Use Case Recommendations

Use Case Call System Transport Notes
IVR / Call Center Twilio ConversationRelay PSTN/SIP Best managed solution
Business Phone RingCentral WebRTC/SIP Native AI Receptionist available
Custom Web App LiveKit or Daily WebRTC Open source, flexible
Zoom Meetings Recall.ai + Zoom SDK → WebSocket Avoid building Zoom bot yourself
Browser Widget Direct WebSocket WebSocket ElevenLabs widget or custom
Mobile App LiveKit WebRTC Cross-platform support

Latency Targets

For natural conversation, total round-trip latency should be under 500ms:

Metric Target Acceptable Poor
Total round-trip < 500ms < 1000ms > 1500ms
STT latency < 200ms < 300ms > 500ms
LLM latency < 300ms < 500ms > 1000ms
TTS latency < 150ms < 250ms > 400ms

Testing

OmniVoice includes mock providers and audio fixtures for testing without API keys:

import "github.com/plexusone/omnivoice-core/tts/providertest"

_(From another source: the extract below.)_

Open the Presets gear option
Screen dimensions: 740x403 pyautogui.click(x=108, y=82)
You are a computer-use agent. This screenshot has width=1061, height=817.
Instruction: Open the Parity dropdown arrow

// Provider-specific mocks
mock := providertest.NewElevenLabsMock()  // or NewDeepgramMock(), NewOpenAIMock()

// Configurable behavior
mock := providertest.NewMockProviderWithOptions(
    providertest.WithLatency(100 * time.Millisecond),
    providertest.WithError(providertest.ErrMockRateLimit),
)

// Generate valid WAV fixtures
fixture := providertest.GenerateWAVFixture(1000, 22050)

See the Testing with Mocks guide for comprehensive documentation.

Transcript Format

OmniVoice provides a canonical JSON transcript format for STT output:

import "github.com/plexusone/omnivoice-core/stt"

// Convert transcription result to canonical format
transcript := stt.NewTranscript(result, "deepgram", "nova-2", "audio.mp3", config)

// Save as JSON (durations serialize as milliseconds)
err := transcript.SaveJSON("output.transcript.json")

// Load from JSON
loaded, err := stt.LoadTranscript("output.transcript.json")

// Access timing information
fmt.Printf("Duration: %v\n", transcript.TotalDuration())
for _, seg := range transcript.Segments {
    fmt.Printf("Segment: %s (%v - %v)\n", seg.Text, seg.Start.Duration(), seg.End.Duration())
}

See the Transcript Format guide for full documentation.